- [Work to be completed] In the records below, find the line containing "Where should I click to: Click the Publish"; give it again exactly, along with every line that follows, and nothing else.

- [Stored data]

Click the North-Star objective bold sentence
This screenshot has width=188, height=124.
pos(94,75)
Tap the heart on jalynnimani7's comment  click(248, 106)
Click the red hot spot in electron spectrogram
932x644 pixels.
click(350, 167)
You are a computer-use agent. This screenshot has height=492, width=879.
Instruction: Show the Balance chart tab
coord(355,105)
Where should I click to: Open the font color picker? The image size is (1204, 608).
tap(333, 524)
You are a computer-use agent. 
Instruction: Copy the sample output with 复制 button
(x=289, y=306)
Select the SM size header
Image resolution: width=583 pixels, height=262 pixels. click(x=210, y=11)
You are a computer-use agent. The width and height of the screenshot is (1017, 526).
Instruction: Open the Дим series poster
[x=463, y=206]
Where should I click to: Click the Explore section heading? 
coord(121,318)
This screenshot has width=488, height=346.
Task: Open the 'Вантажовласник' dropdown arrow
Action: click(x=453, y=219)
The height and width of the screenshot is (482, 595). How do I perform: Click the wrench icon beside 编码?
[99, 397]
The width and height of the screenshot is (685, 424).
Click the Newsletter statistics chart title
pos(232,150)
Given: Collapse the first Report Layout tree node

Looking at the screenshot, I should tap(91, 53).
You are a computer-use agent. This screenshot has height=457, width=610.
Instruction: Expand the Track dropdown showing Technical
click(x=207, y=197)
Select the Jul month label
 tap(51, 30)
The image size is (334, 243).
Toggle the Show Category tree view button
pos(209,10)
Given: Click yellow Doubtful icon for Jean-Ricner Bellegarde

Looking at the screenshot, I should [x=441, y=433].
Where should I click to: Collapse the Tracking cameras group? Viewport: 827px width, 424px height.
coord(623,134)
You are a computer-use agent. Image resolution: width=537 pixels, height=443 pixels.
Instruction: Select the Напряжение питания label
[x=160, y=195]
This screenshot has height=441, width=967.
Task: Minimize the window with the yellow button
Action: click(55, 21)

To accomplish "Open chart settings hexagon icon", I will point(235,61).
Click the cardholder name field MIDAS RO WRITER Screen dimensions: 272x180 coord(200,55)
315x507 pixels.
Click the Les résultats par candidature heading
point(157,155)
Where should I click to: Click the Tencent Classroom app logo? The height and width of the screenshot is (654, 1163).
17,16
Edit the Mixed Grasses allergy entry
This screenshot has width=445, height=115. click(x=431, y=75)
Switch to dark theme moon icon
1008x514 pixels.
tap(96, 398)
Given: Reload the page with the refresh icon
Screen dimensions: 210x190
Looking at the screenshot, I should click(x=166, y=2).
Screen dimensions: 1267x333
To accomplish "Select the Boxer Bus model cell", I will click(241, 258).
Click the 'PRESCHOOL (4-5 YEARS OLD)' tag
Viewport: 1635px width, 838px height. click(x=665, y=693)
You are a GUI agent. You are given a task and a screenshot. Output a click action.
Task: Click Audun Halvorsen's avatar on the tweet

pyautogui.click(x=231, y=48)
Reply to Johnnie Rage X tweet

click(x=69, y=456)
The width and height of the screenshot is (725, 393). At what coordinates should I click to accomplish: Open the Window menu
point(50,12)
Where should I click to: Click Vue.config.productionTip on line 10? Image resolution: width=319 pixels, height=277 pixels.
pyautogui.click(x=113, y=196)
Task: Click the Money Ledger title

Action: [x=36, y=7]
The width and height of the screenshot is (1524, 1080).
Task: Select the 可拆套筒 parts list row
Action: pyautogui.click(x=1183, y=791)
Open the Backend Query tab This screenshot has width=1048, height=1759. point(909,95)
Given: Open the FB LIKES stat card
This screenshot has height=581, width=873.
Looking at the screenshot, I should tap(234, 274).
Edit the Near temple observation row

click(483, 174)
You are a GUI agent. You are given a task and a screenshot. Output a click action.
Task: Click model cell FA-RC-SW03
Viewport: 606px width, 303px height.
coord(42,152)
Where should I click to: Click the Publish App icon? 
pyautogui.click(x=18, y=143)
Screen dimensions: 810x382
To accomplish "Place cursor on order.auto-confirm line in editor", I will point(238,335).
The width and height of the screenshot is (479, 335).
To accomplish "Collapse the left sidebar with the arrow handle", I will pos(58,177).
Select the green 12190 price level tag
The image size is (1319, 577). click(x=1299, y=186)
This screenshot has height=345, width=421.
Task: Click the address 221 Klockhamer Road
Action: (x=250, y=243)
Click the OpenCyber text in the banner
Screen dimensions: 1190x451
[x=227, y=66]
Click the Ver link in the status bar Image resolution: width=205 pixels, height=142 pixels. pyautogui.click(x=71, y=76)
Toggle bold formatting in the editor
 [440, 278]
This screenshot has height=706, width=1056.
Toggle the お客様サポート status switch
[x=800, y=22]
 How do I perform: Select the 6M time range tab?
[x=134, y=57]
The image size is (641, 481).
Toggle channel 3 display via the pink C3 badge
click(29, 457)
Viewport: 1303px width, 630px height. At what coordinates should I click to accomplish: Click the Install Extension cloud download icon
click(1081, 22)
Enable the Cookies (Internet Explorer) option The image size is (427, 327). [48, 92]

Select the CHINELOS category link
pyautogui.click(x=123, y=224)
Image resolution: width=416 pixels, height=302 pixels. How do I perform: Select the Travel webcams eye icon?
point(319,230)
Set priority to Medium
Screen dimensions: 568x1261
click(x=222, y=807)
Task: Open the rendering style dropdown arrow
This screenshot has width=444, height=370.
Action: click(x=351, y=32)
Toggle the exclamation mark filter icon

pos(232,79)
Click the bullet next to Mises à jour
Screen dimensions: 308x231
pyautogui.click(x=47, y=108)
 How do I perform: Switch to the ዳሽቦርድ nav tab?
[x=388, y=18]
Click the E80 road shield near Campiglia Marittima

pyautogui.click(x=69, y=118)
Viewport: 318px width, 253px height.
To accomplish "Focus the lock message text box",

- [Solution to this task]
Where should I click to: Click the Publish App icon? 
pyautogui.click(x=18, y=143)
Screen dimensions: 810x382
To accomplish "Place cursor on order.auto-confirm line in editor", I will point(238,335).
The width and height of the screenshot is (479, 335).
To accomplish "Collapse the left sidebar with the arrow handle", I will pos(58,177).
Select the green 12190 price level tag
The image size is (1319, 577). click(x=1299, y=186)
This screenshot has height=345, width=421.
Task: Click the address 221 Klockhamer Road
Action: (x=250, y=243)
Click the OpenCyber text in the banner
Screen dimensions: 1190x451
[x=227, y=66]
Click the Ver link in the status bar Image resolution: width=205 pixels, height=142 pixels. pyautogui.click(x=71, y=76)
Toggle bold formatting in the editor
 [440, 278]
This screenshot has height=706, width=1056.
Toggle the お客様サポート status switch
[x=800, y=22]
 How do I perform: Select the 6M time range tab?
[x=134, y=57]
The image size is (641, 481).
Toggle channel 3 display via the pink C3 badge
click(29, 457)
Viewport: 1303px width, 630px height. At what coordinates should I click to accomplish: Click the Install Extension cloud download icon
click(1081, 22)
Enable the Cookies (Internet Explorer) option The image size is (427, 327). [48, 92]

Select the CHINELOS category link
pyautogui.click(x=123, y=224)
Image resolution: width=416 pixels, height=302 pixels. How do I perform: Select the Travel webcams eye icon?
point(319,230)
Set priority to Medium
Screen dimensions: 568x1261
click(x=222, y=807)
Task: Open the rendering style dropdown arrow
This screenshot has width=444, height=370.
Action: click(x=351, y=32)
Toggle the exclamation mark filter icon

pos(232,79)
Click the bullet next to Mises à jour
Screen dimensions: 308x231
pyautogui.click(x=47, y=108)
 How do I perform: Switch to the ዳሽቦርድ nav tab?
[x=388, y=18]
Click the E80 road shield near Campiglia Marittima

pyautogui.click(x=69, y=118)
Viewport: 318px width, 253px height.
To accomplish "Focus the lock message text box",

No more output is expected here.